Questo è davvero il cammino di Quaresima più impegnativo e sofferto che io abbia mai affrontato. E la lontananza dai Sacramenti sembra penalizzare ulteriormente questo senso di abbandono, perchè mi priva di quel momento di ricarica e di sguardo interiore e di grazia che sono il motore di tutta la vita.

La preghiera è carica di interrogativi e sembra faticare a uscire, soverchiata dai dubbi e dai drammi quotidiani.

Ma ci sono anche tanti esempi positivi, e non smetto ancora di guardarmi attorno per coglierli e valorizzarli: le decine e decine di iniziative a nostro sostegno, i grazie che arrivano da ogni parte, la disponibilità  e la dedizione dei colleghi, degli infermieri e delle OSS, ma anche il sostegno di mio marito e dei miei figli che non viene mai meno. 

Che la Pasqua di Resurrezione possa essere come un raggio di sole che penetra tra le nubi di questa tempesta e comincia a disperderle, e la nostra preghiera possa accompagnare tutti i pazienti e i loro cari in questo Mistero di passione e talora morte e resurrezione.

Laura

TESTIMONIANZA DI UNA CATECHISTA

 

In questo momento di lontananza dal  Catechismo per mantenere il contatto con i  ragazzi devo ringraziare le tecnologie, perché tramite WhatsApp posso inviare messaggi per mantenere un contatto con  il mio gruppo.

La prima cosa che abbiamo fatto è stata sposare l'iniziativa di fare  un cartellone di incitamento  e speranza con scritto " Andrà tutto bene" i bambini hanno fatto l'arcobaleno con la scritta  e l'hanno inviato la foto del loro lavoro a noi catechisti.

## Dati forniti
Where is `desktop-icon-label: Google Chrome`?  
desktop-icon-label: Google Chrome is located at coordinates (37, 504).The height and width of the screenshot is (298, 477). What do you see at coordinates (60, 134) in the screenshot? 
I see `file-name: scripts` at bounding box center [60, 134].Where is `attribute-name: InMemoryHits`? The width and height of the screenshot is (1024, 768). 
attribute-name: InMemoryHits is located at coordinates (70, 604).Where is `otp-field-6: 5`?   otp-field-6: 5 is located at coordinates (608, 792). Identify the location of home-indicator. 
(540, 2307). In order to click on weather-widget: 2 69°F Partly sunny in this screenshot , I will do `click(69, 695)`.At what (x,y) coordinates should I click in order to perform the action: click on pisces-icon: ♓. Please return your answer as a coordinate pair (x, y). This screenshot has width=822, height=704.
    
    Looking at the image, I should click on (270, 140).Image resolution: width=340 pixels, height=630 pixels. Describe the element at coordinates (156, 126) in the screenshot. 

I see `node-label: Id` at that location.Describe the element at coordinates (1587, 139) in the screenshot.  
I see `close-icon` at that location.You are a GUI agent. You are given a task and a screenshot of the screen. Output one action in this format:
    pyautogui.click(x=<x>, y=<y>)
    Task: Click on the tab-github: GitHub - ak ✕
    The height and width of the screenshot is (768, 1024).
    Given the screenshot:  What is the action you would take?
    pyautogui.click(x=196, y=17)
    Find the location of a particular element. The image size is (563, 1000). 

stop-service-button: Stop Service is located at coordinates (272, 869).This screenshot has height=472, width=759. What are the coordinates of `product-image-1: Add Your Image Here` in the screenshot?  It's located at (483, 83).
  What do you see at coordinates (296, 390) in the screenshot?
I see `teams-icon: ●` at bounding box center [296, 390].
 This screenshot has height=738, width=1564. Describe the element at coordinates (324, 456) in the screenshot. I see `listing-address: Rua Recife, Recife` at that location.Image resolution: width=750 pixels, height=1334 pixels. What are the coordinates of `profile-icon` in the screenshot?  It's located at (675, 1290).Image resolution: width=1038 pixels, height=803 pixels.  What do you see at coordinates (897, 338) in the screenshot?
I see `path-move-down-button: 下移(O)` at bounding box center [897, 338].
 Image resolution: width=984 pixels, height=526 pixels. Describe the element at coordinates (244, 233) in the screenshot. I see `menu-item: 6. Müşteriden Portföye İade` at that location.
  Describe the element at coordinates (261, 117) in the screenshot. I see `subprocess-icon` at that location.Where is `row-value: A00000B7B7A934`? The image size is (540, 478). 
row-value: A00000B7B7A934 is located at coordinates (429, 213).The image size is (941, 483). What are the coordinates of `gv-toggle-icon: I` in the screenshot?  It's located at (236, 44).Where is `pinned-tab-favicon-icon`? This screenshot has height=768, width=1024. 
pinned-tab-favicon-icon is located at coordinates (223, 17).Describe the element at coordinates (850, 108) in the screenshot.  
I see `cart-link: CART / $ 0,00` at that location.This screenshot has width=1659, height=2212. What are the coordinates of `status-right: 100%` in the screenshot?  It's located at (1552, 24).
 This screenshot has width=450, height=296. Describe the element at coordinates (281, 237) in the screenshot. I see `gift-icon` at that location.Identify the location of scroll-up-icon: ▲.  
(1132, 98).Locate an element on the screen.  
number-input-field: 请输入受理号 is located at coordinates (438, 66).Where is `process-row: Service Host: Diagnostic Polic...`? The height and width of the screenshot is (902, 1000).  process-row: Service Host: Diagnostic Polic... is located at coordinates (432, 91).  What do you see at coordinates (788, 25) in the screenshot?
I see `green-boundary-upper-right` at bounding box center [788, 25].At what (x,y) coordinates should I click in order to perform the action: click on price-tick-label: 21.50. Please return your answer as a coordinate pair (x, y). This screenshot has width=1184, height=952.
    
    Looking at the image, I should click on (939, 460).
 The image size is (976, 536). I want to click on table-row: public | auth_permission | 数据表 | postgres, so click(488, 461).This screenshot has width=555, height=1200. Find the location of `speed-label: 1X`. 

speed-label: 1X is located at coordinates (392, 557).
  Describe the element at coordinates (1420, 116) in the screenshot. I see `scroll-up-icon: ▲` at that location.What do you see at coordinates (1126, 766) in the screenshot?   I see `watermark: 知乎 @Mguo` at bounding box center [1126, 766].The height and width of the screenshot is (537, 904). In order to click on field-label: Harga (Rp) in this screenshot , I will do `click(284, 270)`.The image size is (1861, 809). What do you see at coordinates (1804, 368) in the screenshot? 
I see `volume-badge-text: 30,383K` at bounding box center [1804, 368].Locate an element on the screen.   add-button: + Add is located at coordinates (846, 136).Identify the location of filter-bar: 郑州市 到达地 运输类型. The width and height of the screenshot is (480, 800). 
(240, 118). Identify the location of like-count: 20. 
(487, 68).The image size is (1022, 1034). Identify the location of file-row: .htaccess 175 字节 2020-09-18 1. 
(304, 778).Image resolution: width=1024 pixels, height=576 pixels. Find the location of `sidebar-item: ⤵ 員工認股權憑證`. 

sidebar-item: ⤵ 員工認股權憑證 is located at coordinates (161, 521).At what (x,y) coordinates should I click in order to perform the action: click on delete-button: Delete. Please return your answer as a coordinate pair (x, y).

## Cosa farai
#1 Riscrivi il testo delle testimonianze, tutto quanto va da "La preghiera è" giù fino a "viene mai meno.", mettendo "orazione" al posto di "preghiera".
#2 Rispondi a queste domande sul testo delle testimonianze.
(a) Di chi è il sostegno che, secondo la prima testimonianza, non viene mai meno?
(b) Quale applicazione usa la catechista per restare in contatto con il suo gruppo?
(c) Quale scritta c'era sul cartellone?
#3 Continua la testimonianza della catechista a partire dall'ultima frase riportata nel testo delle testimonianze.

## Risposte per attività
#1
La orazione è carica di interrogativi e sembra faticare a uscire, soverchiata dai dubbi e dai drammi quotidiani.

Ma ci sono anche tanti esempi positivi, e non smetto ancora di guardarmi attorno per coglierli e valorizzarli: le decine e decine di iniziative a nostro sostegno, i grazie che arrivano da ogni parte, la disponibilità  e la dedizione dei colleghi, degli infermieri e delle OSS, ma anche il sostegno di mio marito e dei miei figli che non viene mai meno.

#2
(a) Del marito e dei figli di chi scrive.
(b) WhatsApp.
(c) "Andrà tutto bene".

#3
Con il Don si è pensato di appenderli all'ingresso della chiesa come testimonianza della vicinanza alla parrocchia, che in questo momento è chiusa fisicamente ma aperta con il cuore.Il messaggio che con i genitori cerchiamo di far passare ai ragazzi è che se pur lontani, la comunità continua ad essere viva usando strumenti nuovi come la messa on-line e sussidi didattici televisivi per la catechesi. 

Cerchiamo a vicenda di ricordarci appuntamenti importanti come la preghiera del Papa di venerdì 27/03/20 o iniziative di solidarietà che si sono attivate nella nostra città a sostegno di tutte quelle persone fantastiche che lavorano negli ospedali.

Sicuramente in questo periodo mancano tanto i momenti di gioco e di condivisone, ma sapendo che se rispettiamo le regole della distanza sociale ognuno di noi fa la propia parte per se stesso ma soprattutto per i piu deboli.In questo momento ognuno di noi nella sua piccola chiesa composta dai famigliari e i vicini di casa con cui convive questi giorni può sperimentare la pazienza, il dialogo, la misericordia, il conforto, il sostegno perchè solo vivendo pienamente questi sentimenti si può superare questo momento e farcela.

Ecco perchè in preparazione alla santa Pasqua abbiamo pensato di disegnare una colomba che possa portare un messaggio di Pace e di speranza che oggi come non mai serve al mondo intero.

Mai come oggi il Cristo Risorto rivoluziona tutte le nostre vite.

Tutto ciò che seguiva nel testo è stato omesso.